None of the atheists has any logic that the things written here https://bitcointalk.org/index.php?topic=737322.msg10718395#msg10718395 are false. All they can do is SAY that these things are false and make fun

You forget awfully quickly.  I referenced the exact logical fallacy(ies) you committed with regards to every single point on there.  The fact that I'm a theist and not an atheist should be especially troubling for you, then.

Not a single thing there provides a shred of evidence for God.  Zip, zero, nada.  If you forgot, I can do it all again.  

Edit:  To clarify, it's actually not so much that every point you mention is provably wrong, but rather it is impossible to prove them correct in terms of being proof of God.  You just think it's proof for God, because you say to yourself, "Oh, this looks like it makes sense!"  

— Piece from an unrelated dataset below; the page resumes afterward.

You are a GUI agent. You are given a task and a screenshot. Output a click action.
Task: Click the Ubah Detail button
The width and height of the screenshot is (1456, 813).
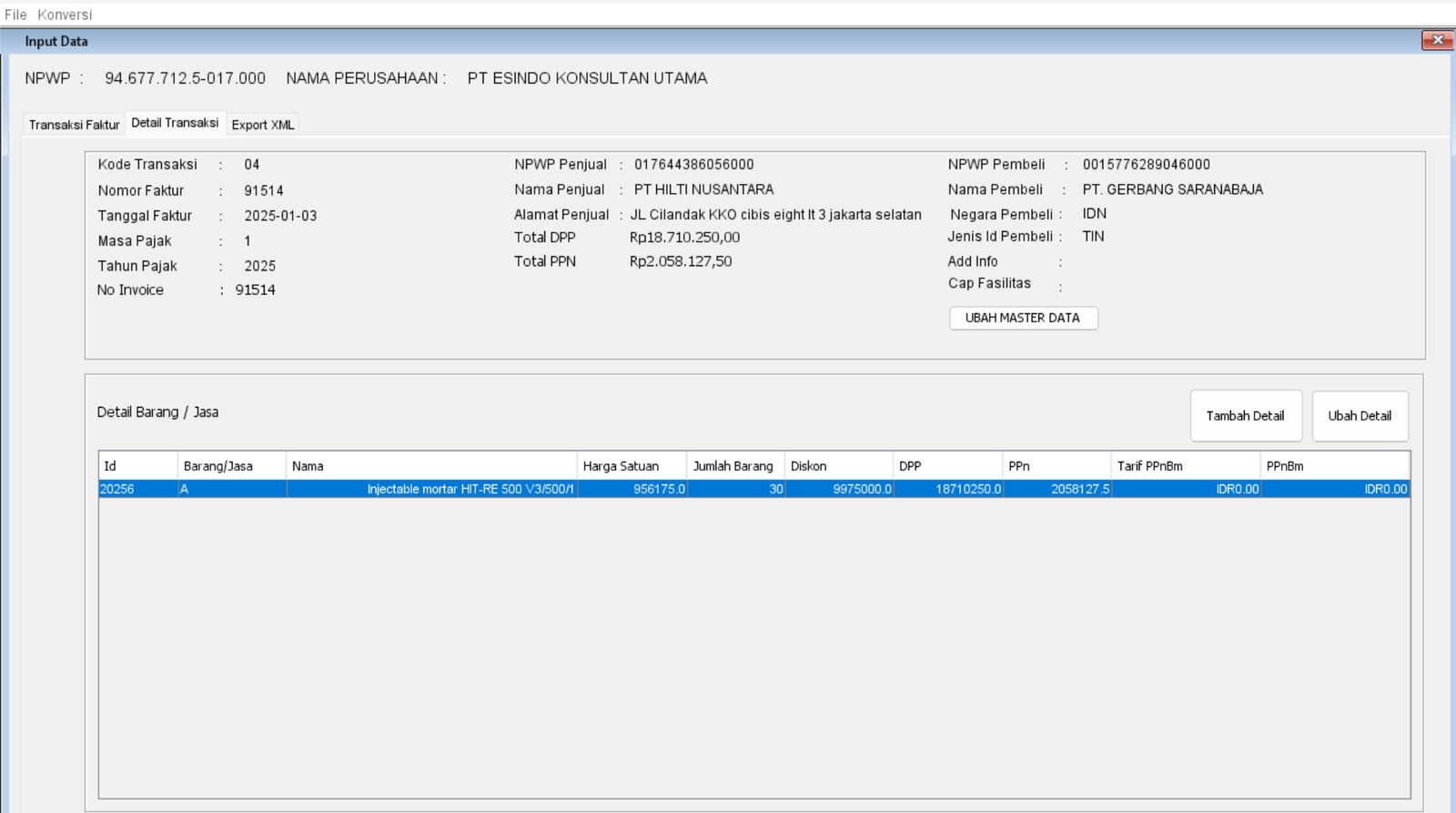click(1360, 416)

It only makes sense to you because you lack the awareness to know that you are unsoundly filling in gaps which cannot be filled by the merit of the arguments you provided.  Logic doesn't work by saying, "I guess this looks good enough."  A sound argument is one that cannot possibly be overturned by any other theoretical or real consideration.  Every point you mention begs that alternative considerations be examined, and unfortunately none of these other considerations are disproved by the arguments you present.

As I have said, proof of anything exists for sure only in the presence of great joy or great pain. Anybody can take any evidence and convince himself that it isn't evidence and that it doesn't prove anything... except in the presence of great joy or great pain.

The point? In a balanced world where one looks at the evidence against God and compares it with the evidence for God, the evidence for God almost entirely outweighs the evidence against God.

I respect your freedom to believe for yourself anything that you can hold your faith in.

Smiley

1)  Proof exists in the presence of joy or pain?  Well, there you go, that's your problem.  You rationalize by emotion, not reason.
It is true that this is a problem. But it isn't my problem alone. It is your problem as well. You are using it as am I.

Neither of us is in great joy or great pain regarding the things that we produce as evidence or proof. Thus, we are able to accept and reject anything that we want. If we couldn't do such, this discussion would have been over long ago.

In the event that emotions become strong in one way or another, we focus on our emotions, and our strength of will is taken away so that we accept things as evidence or proof much easier.


Quote
2)  I believe in God for logical reasons, so there is no possible benefit to me to ignore any evidence for God.  If the things you mentioned actually are proof of God, I would be among the first to embrace it and share it with others.  I have no motive to denounce what you claim is proof.  But, it simply isn't proof.  Accordingly, it's not about convincing myself that it isn't proof.  It's about you convincing yourself that it is proof (and simultaneously convincing yourself that logical fallacies don't apply to you simply because you don't want them to don't understand them).
Thank you. As I said above, you have strength to keep from accepting evidence as evidence and proof as proof if you so desire. As it is for me, so it is for you. Thank you, again.


Quote
Not possible for there to be physical evidence of God.  Period.
Everything physical is physical evidence of God.


Quote
3) I respect your right to be intentionally ignorant, and am absolutely floored by your ability to do so.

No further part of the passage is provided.